We're still lost but things have changed a bit since the 80s.
>We have a programming language (say SPAD or lisp) and a program in
>that language represented by a series of statements.
>The intent is to construct, in a literate manner, a series of
>statements in MPL and SPAD that are flagged and readable by the
>respective compilers such that if the MPL statements are logically
>correct (assertions match conclusions) then SPAD will also reach the
>same conclusions as you stated in MPL. Presumably that is also done
>by MPL via a dictionary or some such.
>For instance in Left Module Construction the assertions are equivalent
>to a triple F: (R(\cdot , +),G(+),RxG->G(+) and the base qualification is:
>R is a ring
>G is a group
>RxG is legitimate map from R,G to G
>etc...
>And fail (hopefully informatively) if one of these fails
>or Return a construct that has all of the functional properties of Left
>Modules.
>Now the literate program has a "model" of Left Module in MPL and then
>checks the SPAD code to see if it correctly does all the of the above
>checks. If you have done all that then it seems to me that there
>should also be a "hook" that check my custom code as well; of course
>that should be optional and only done when required. And requires
>that I can define my expectations for my code (which unfortunately I
>sometimes can't).
>Forgive any ignorance but I left off back in the 80's with a Sandia (I
>think) formalism to check the correctness of code. That is: make
>assertions about what the code will do with the input and verify that
>the code does that. To give credit this was supposed to be done by
>first order predicate expressions that can be verified.

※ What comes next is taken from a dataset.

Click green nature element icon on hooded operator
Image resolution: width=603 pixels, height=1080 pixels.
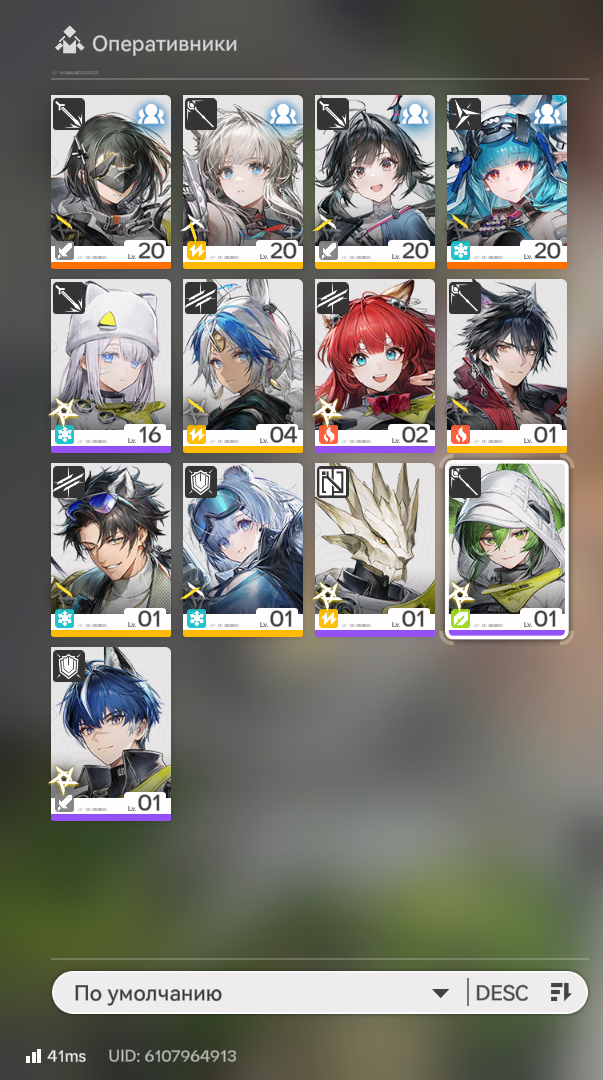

>I would appreciate constructive corrections and suggestions.
It depends on what horizon we're discussing. There are at least 3
"in plan" at the moment, although like everything that isn't in
running code, this is subject to change.
THE NEAR TERM HORIZON
The near-term goal is to get the "first turn of the crank".
This first step in happening now.
Lisp Level Code
At the lisp level I've begun marking the code with two pieces of
information, a haskell-like type signature and a "level" indicator.
Lisp-level data structures will initially be used. These will get
closer to the Spad-level types (e.g. constructors) as the code gets
closer to Spad, which from the lisp viewpoint nothing more than a
domain-specific language (DSL).
The "level" indicator marks code with its "height" in the lisp
hierarchy. Code which is pure common lisp is marked at level 0.
Code implemented using only common lisp and level 0 code is level 1,
etc. This allows us to crawl up the code from ground-level.
Lisp-level code is being proven using ACL2 and side-level proofs.
That is, the "proof" is a version of the code that fits within the
ACL2 constraints (e.g. is not using floats). Some ACL2 code is
directly executable Common Lisp and will be used verbatim.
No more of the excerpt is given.